La decisione, pur nel solco delle precedenti pronunce (tra cui si ricordano Cass. civ. 5525/2012, 7559/2020, 2893/2023), rappresenta un’evoluzione. Non solo ribadisce il diritto all’oblio come diritto fondamentale, ma lo inserisce in una prospettiva che tiene conto della trasformazione tecnologica del contesto comunicativo. Non siamo più nel tempo della stampa e degli archivi cartacei: oggi il danno alla reputazione può derivare dalla mera indicizzazione algoritmica, dalla rapidità e automatismo con cui il passato viene evocato in rete.
In tal senso, la sentenza si segnala per un’apertura concettuale:
non è l’oblio inteso come cancellazione del passato a prevalere, ma la necessità di limitare l’eterna attualità del passato nell’ecosistema digitale.
Il diritto all’oblio, così inteso, non cancella, ma attenua. Non nasconde, ma ricontestualizza.

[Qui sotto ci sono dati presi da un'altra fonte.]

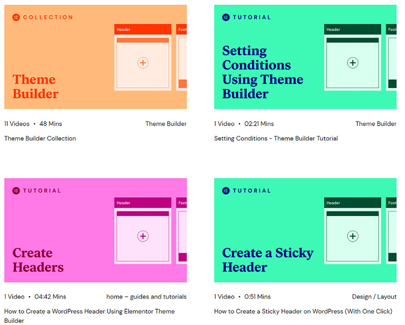Select home – guides and tutorials category
Screen dimensions: 405x325
pyautogui.click(x=146, y=296)
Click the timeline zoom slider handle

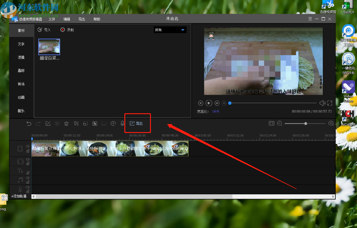pyautogui.click(x=306, y=124)
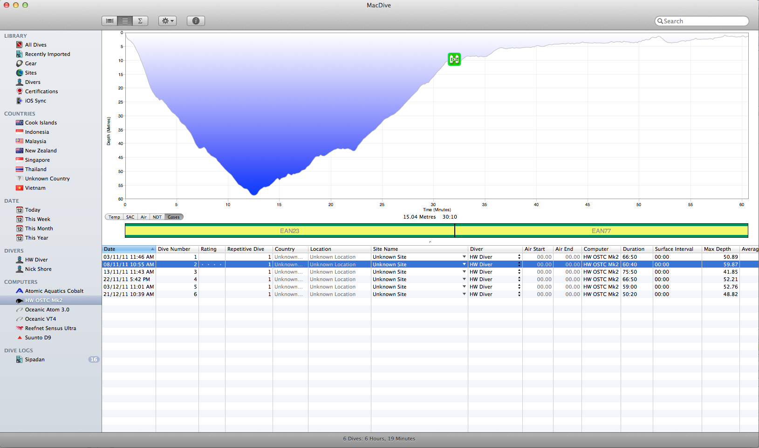Select Certifications in the Library

[x=41, y=91]
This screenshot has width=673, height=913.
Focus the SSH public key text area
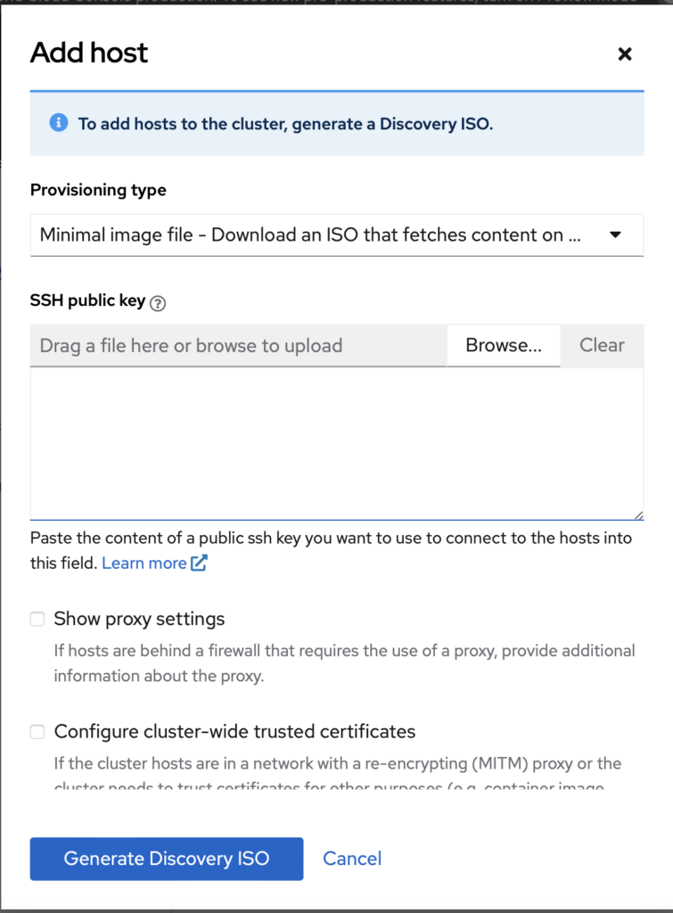click(337, 443)
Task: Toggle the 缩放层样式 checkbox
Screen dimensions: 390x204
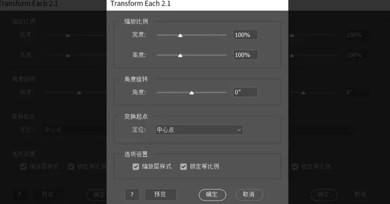Action: [x=136, y=167]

In conclusione, Cass. n. 14488/2025 si pone come una tappa significativa nel cammino della giurisprudenza italiana verso una tutela più matura dell’identità digitale. Conferma l’approccio dialogico con la Corte di Giustizia, approfondisce il concetto di proporzionalità, e si misura con le sfide poste dal diritto in rete. Il suo valore non risiede solo nella decisione adottata, ma nella cornice teorica che offre: quella di un diritto che non dimentica la verità, ma non accetta che essa diventi una condanna permanente.